- **Exercise details**
Search the data for the string "computer" and copy each line where it turns up.

*** Begin section ***

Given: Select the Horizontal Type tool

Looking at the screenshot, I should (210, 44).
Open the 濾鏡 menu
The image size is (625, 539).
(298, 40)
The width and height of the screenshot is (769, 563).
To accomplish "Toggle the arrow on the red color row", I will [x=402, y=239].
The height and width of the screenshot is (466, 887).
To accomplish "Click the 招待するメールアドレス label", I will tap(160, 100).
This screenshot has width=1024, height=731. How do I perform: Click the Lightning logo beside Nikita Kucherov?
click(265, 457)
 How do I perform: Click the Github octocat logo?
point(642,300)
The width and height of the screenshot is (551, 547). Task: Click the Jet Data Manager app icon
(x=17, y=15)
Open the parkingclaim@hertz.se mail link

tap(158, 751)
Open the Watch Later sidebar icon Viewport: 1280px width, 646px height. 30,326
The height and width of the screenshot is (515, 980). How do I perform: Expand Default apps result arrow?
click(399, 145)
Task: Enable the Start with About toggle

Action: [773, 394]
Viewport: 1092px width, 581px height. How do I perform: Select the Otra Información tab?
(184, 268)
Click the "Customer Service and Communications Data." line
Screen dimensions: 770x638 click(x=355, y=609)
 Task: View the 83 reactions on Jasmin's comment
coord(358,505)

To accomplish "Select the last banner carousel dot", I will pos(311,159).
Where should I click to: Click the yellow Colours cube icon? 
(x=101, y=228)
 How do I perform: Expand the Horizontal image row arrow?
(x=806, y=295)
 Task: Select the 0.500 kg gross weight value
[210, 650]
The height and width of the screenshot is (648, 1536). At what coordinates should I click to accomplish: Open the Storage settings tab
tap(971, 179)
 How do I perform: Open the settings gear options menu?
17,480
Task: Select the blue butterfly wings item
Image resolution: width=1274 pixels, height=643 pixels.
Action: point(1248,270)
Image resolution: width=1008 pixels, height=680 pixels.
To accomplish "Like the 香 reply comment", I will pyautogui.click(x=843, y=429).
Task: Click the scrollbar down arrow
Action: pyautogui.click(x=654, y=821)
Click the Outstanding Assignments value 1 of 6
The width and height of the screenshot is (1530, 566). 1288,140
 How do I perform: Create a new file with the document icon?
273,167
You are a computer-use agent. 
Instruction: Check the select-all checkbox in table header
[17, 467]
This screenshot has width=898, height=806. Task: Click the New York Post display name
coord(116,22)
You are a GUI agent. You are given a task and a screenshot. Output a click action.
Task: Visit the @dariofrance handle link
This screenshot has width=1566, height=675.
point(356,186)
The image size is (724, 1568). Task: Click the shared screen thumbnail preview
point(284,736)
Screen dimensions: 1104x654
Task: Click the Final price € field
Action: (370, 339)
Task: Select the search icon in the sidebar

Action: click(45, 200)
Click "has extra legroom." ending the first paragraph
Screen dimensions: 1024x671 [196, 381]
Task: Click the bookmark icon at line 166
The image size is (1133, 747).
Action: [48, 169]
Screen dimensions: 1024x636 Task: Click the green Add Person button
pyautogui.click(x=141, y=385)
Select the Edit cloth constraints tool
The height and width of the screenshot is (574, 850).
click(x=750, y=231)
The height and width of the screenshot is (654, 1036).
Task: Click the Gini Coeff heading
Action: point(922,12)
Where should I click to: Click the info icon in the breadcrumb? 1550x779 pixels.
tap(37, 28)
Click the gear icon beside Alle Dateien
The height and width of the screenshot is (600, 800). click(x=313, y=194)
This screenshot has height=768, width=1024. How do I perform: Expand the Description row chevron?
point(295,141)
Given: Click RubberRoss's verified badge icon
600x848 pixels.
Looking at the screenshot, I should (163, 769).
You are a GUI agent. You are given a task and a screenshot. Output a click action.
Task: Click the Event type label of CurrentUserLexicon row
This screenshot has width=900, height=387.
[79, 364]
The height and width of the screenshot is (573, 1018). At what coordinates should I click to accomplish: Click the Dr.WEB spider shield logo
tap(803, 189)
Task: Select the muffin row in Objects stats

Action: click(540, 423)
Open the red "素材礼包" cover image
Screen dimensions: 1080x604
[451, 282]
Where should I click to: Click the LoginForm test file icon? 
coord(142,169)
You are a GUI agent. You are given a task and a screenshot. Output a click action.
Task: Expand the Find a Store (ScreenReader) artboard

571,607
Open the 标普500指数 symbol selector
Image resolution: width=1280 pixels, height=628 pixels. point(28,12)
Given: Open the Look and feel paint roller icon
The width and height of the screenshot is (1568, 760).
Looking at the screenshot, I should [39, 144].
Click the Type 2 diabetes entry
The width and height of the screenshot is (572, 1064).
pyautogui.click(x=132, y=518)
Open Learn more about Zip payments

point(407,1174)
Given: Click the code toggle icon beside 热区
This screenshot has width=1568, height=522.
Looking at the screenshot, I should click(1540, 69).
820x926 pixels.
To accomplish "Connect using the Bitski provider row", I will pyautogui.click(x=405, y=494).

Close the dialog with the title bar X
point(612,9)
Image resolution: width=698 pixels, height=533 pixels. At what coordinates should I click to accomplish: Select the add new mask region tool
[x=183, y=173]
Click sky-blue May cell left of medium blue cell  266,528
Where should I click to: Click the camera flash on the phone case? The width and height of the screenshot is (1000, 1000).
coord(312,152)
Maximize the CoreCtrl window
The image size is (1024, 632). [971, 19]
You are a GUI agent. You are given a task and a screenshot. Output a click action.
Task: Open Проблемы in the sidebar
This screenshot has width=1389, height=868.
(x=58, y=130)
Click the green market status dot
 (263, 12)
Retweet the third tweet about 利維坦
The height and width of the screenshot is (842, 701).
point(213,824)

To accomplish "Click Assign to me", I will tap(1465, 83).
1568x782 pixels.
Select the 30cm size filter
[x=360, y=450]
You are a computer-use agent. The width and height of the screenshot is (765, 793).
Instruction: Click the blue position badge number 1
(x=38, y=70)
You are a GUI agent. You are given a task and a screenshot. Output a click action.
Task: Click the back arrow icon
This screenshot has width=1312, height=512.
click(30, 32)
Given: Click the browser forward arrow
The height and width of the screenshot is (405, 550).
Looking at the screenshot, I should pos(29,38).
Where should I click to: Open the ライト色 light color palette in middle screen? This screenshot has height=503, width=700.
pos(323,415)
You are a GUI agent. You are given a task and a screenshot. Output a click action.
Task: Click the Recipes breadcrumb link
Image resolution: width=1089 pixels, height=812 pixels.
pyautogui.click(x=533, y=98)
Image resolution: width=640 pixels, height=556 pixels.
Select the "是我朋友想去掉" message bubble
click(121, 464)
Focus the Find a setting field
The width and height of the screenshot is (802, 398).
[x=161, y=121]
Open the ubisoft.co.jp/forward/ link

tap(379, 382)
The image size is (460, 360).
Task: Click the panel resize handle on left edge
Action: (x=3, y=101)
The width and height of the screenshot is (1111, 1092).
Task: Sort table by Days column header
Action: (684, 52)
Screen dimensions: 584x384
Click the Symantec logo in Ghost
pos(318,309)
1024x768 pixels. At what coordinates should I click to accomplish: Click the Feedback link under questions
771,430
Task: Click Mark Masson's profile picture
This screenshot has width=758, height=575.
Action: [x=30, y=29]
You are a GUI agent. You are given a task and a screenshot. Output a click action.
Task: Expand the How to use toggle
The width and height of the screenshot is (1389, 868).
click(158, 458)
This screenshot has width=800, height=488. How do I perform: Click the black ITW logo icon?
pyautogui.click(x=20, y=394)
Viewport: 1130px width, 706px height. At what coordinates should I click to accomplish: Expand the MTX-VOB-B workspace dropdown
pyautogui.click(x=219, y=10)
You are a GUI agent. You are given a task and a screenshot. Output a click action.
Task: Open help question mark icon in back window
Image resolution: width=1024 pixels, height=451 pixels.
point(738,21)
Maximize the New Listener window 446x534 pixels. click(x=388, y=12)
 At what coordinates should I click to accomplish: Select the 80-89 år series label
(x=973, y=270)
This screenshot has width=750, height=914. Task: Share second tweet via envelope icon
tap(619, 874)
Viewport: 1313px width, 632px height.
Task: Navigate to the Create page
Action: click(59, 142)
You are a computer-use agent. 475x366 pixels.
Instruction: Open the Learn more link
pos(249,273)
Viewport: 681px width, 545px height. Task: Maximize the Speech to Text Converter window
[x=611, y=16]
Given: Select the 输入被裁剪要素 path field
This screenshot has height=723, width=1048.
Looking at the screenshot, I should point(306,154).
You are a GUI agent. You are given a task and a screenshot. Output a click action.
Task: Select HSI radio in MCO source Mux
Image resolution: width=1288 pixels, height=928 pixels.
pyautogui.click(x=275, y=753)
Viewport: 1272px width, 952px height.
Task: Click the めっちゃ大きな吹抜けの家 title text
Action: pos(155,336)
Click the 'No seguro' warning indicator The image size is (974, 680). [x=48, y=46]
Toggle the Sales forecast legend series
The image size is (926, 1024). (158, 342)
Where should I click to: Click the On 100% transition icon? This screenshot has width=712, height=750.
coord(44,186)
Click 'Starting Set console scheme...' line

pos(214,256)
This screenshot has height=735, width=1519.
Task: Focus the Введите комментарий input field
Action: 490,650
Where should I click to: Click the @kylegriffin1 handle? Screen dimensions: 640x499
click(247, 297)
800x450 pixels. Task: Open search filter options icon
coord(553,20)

*** End section ***

- **Answer area**
You are a computer-use agent. 
You are a computer-use agent. The width and height of the screenshot is (765, 793).
You are a computer-use agent. 475x366 pixels.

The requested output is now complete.